**About this exercise:** Every entry that follows should be repeated exactly; drop the images.

**The data:**
═══

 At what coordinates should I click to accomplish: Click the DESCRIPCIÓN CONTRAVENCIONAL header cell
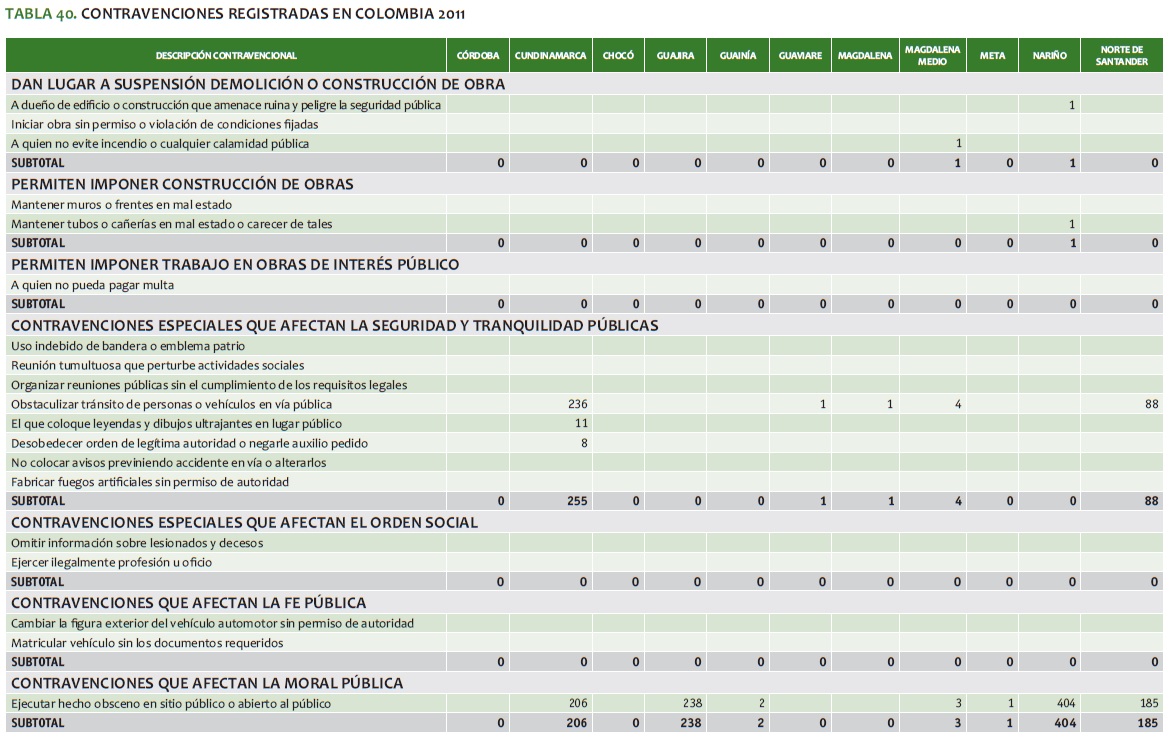tap(226, 56)
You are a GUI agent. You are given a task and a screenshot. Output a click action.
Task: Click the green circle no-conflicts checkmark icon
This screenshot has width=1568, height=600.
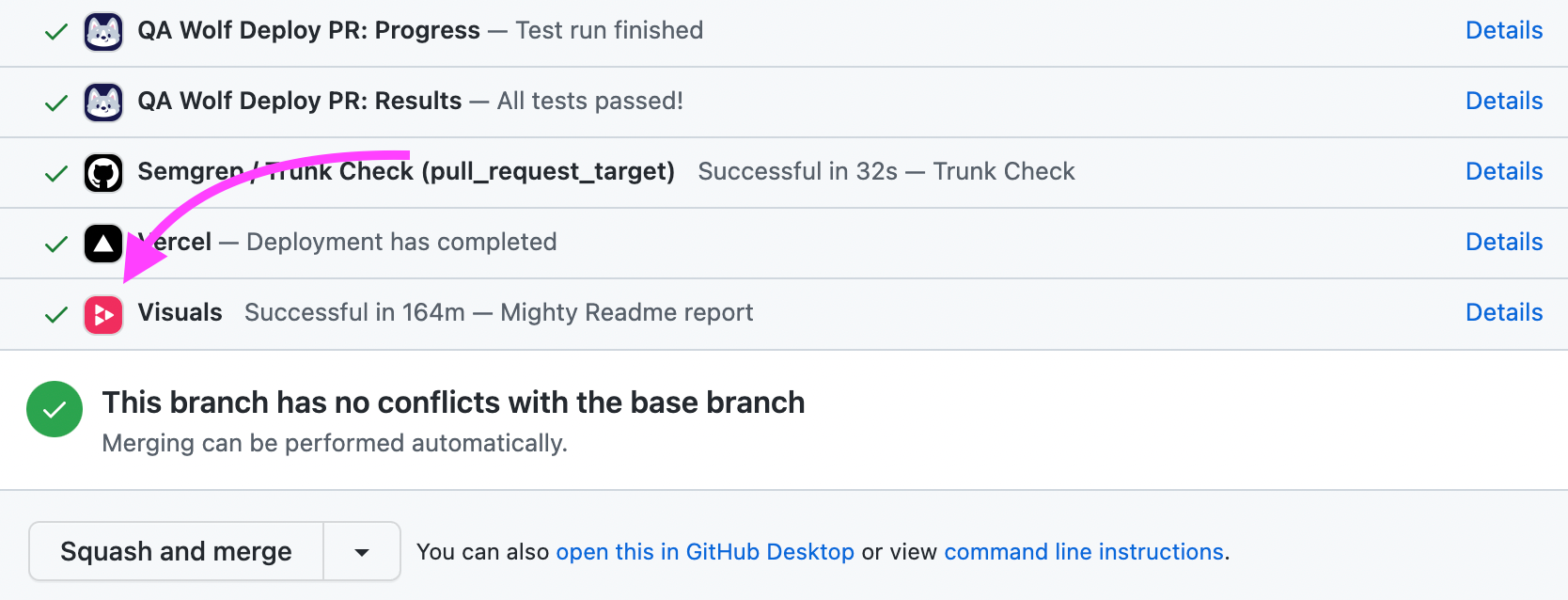(55, 409)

═══

**Exercise response:**
 At what coordinates should I click to accomplish: Click the DESCRIPCIÓN CONTRAVENCIONAL header cell
tap(226, 56)
You are a GUI agent. You are given a task and a screenshot. Output a click action.
Task: Click the green circle no-conflicts checkmark icon
This screenshot has width=1568, height=600.
(55, 409)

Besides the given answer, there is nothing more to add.